Calcification may lead to poor prognosis after NSTEACS and STEMI

Moderate or severe coronary calcification is common in patients with non-ST elevated acute coronary syndrome (NSTEACS) and STEMI, according to a study published online Feb. 19 in the Journal of the American College of Cardiology. The study also found the degree of calcification predictive of stent thrombosis and ischemic target lesion revascularization (TLR).

Researchers led by Philippe Genereux, MD, of NewYork-Presbyterian Hospital and Columbia University Medical Center in New York, pooled data from 6,855 patients with ACS who underwent PCI who participated in the Acute Catheterization and Urgent Intervention Triage Strategy (ACUITY) and the Harmonizing Outcomes with Revascularization and Stents in Acute Myocardial Infarction (HORIZONS-AMI) trial. ACUITY evaluated a strategy of heparin plus a glycoprotein IIb/IIIa inhibitor (GPI), bivalirudin plus a GPI or bivalirudin alone in patients prior to coronary angiography with NSTEACS. After angiography, patients underwent either PCI, CABG or medical therapy. The HORIZONS-AMI trial compared heparin plus GPI with bivalirudin alone in patients with STEMI. Patients underwent angiography followed by PCI, CABG or medical therapy.
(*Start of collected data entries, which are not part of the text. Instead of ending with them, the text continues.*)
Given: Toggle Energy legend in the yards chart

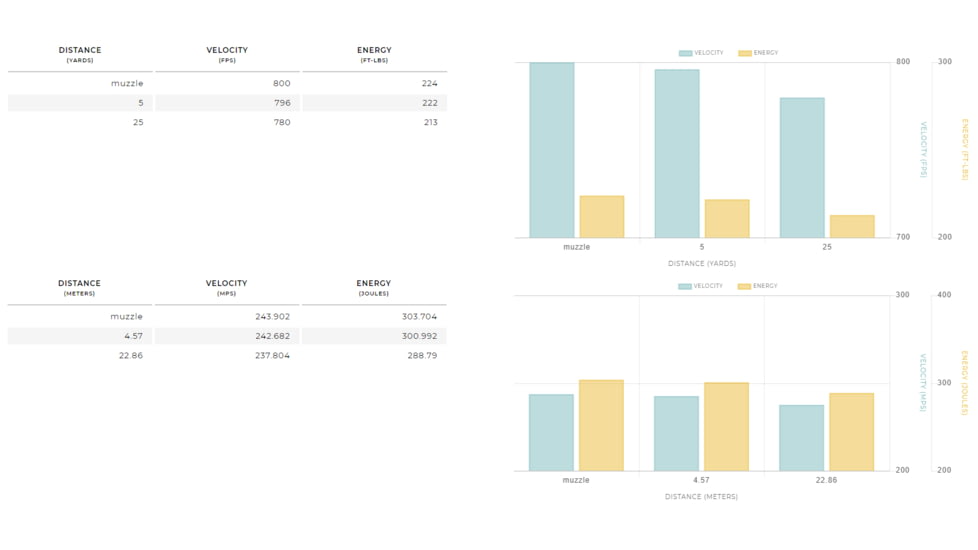Looking at the screenshot, I should (758, 53).
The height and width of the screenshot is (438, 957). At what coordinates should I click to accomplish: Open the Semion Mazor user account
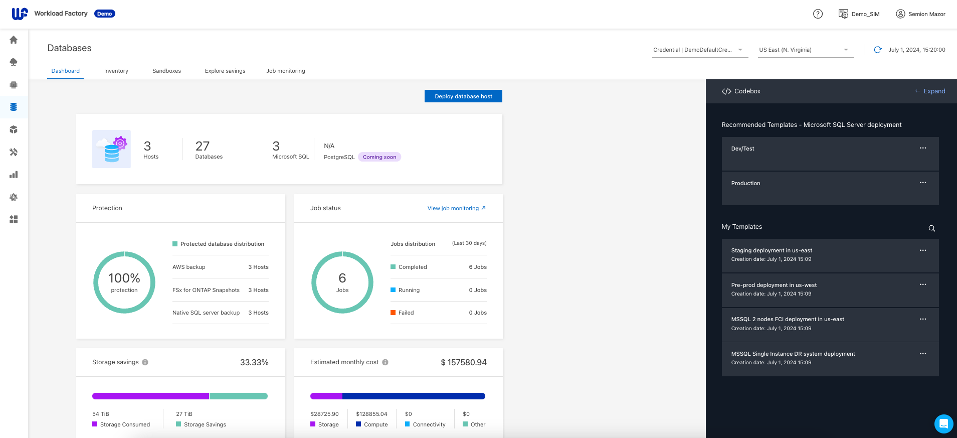[922, 14]
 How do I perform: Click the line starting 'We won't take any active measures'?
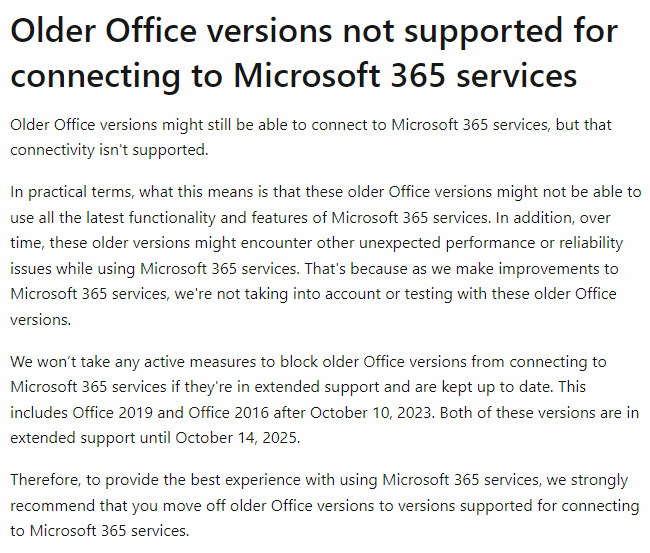coord(308,362)
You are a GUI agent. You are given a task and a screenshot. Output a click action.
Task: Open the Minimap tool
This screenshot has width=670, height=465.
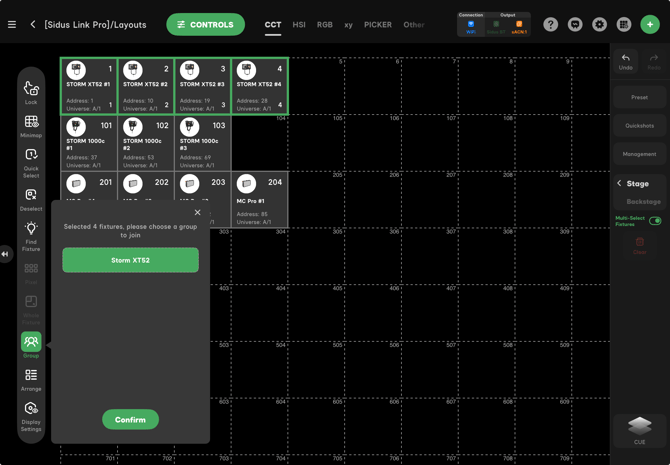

They stratified patients based on the severity of PCI target lesion calcification, classified as none/mild, moderate or severe. An independent angiographic core laboratory assessed severity. They also evaluated major adverse cardiovascular events, defined as the composite of death, reinfarction and unplanned ischemic revascularization.

Of the 6,855 patients, 402 had severe target lesion calcification, 1,788 had moderate and 4,665 had none/mild. Moderate/severe calcification was more common in older patients, men, patients with hypertension and patients presenting with STEMI. This degree of calcification was also associated with significantly higher one-year rates of death, cardiac death, definite stent thrombosis and TLR and target vessel revascularization. After adjustment, moderate/severe calcification independently predicted one-year definite stent thrombosis (hazard ratio [HR] 1.62) and ischemic TLR (HR 1.44).

They also found that PCI in patients with moderate or severe calcification was associated with suboptimal angiographic results and procedural complications compared with PCI in patients with mild calcification or no calcification.

“Novel approaches are urgently needed to improve outcomes of high-risk ACS patients with calcified lesions undergoing PCI,” the authors stressed.